▸ Activity
Count the lines below that contain the word "will", and give only that number.

━━━━━━━━━━━━━━━━

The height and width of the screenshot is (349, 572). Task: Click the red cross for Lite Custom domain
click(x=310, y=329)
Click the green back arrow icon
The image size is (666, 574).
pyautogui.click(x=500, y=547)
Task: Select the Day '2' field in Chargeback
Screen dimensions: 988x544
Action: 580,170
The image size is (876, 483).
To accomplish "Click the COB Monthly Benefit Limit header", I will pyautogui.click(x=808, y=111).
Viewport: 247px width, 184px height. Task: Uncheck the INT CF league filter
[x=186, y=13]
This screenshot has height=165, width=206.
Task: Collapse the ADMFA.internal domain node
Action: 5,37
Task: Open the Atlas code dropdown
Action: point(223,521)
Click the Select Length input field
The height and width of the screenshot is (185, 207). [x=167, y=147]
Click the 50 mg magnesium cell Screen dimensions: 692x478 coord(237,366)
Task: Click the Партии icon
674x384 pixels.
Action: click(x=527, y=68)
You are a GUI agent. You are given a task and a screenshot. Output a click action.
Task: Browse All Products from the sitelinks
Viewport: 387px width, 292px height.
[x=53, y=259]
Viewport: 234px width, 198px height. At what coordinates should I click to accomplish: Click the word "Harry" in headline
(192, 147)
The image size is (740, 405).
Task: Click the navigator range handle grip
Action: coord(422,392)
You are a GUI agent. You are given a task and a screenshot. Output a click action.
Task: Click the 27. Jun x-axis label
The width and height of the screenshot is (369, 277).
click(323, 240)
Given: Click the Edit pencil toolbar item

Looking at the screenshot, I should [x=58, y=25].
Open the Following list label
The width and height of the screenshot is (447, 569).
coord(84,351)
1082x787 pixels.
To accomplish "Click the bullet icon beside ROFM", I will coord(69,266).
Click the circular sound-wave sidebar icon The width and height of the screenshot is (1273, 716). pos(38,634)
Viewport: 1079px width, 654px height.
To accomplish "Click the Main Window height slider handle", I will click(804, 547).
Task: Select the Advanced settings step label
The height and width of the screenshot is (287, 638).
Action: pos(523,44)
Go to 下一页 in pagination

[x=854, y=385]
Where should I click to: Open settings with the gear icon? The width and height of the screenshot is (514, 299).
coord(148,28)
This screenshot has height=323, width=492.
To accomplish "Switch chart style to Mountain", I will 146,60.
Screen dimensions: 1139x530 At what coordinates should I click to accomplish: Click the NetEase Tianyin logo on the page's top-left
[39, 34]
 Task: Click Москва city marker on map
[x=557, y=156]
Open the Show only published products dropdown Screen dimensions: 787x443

━━━━━━━━━━━━━━━━

▸ Solution for this exercise
4